When you’re having one of “those” days then, this stress can make it difficult to control your anxiety when you are dealing with your boss or board meeting. No amount of “one step at a time” or “control only what you can” reminders actually work. This is because when you’re stressed by that argument at home or the inbox that makes your stomach turn, this stress interferes with your ability to control your automatic negative expectations. Usually, this control relies on your prefrontal cortex (PFC), a brain region that is designed to manage your anxiety of anticipation without a problem. However, when your emotions are already in a boil because you have just come out of a heated situation, your PFC cannot function normally, and it fails you.
So what? Why is this study important? Well, if you know that your day has started off on the wrong foot, then trying to control your PFC is probably not your go-to strategy. Rather, managing your anxiety with methods that bypass the PFC or do not require it, would be the way to go.

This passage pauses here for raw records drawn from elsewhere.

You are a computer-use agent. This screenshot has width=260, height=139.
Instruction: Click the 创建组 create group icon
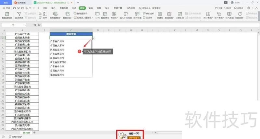(160, 15)
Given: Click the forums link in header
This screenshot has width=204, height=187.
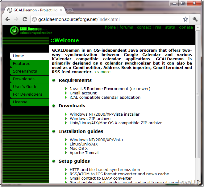Looking at the screenshot, I should 126,27.
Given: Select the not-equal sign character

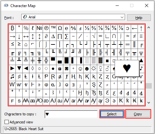Looking at the screenshot, I should [x=134, y=37].
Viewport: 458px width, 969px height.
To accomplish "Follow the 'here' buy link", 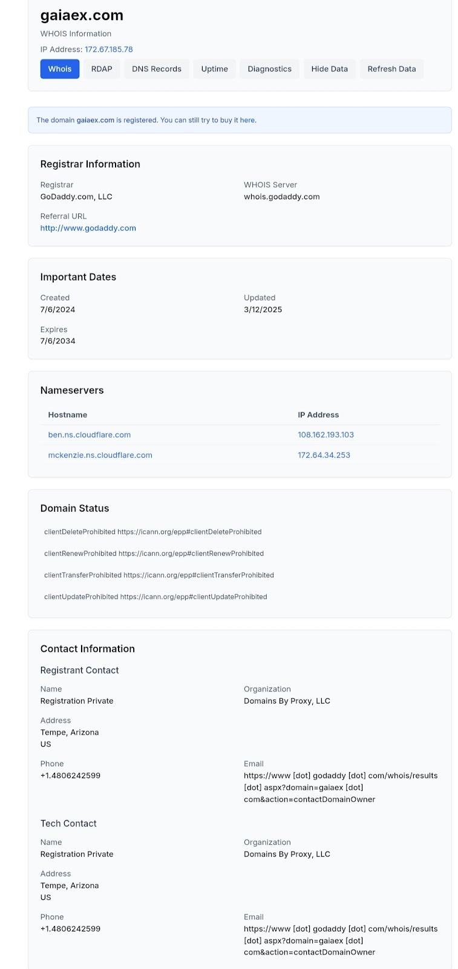I will pos(247,121).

These methods are much like mindfulness meditation, whereby instead of controlling your thoughts, you learn to let go of them. This is also called emotional introspection, and is thought to quiet down the brain’s anxiety center directly without controlling thoughts. When your anxious thoughts come at you, rather than grappling with them, you let them just be. Observe them. Notice them. And simply direct your attention to something other than your thoughts, such as your breath. This may not be easy at first, but if you are having one of those days, it is likely to be much more successful before any meeting that provokes anxiety in anticipation of it. Also, practice makes perfect. If you practice this method often, you are likely to get better at it over time.

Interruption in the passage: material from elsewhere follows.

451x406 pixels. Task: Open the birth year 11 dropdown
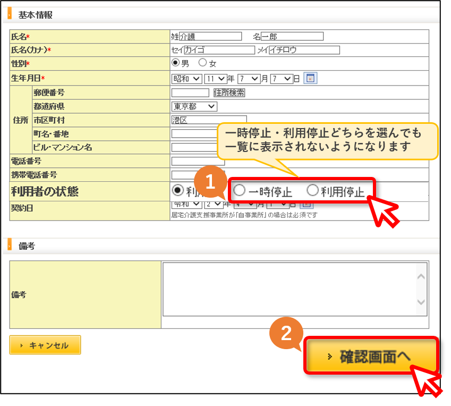(x=215, y=79)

The moral of the story then is this: If you are having a stressful day at work or come to work in an irritable frame of mind and have to enter a potentially anxiety provoking meeting, “reset the needle” on your brain’s anxiety center by closing your eyes for 5 minutes and trying out the breathing technique I described above. It will likely be much more successful than trying to talk yourself out of your anticipatory anxiety or impending freak-out.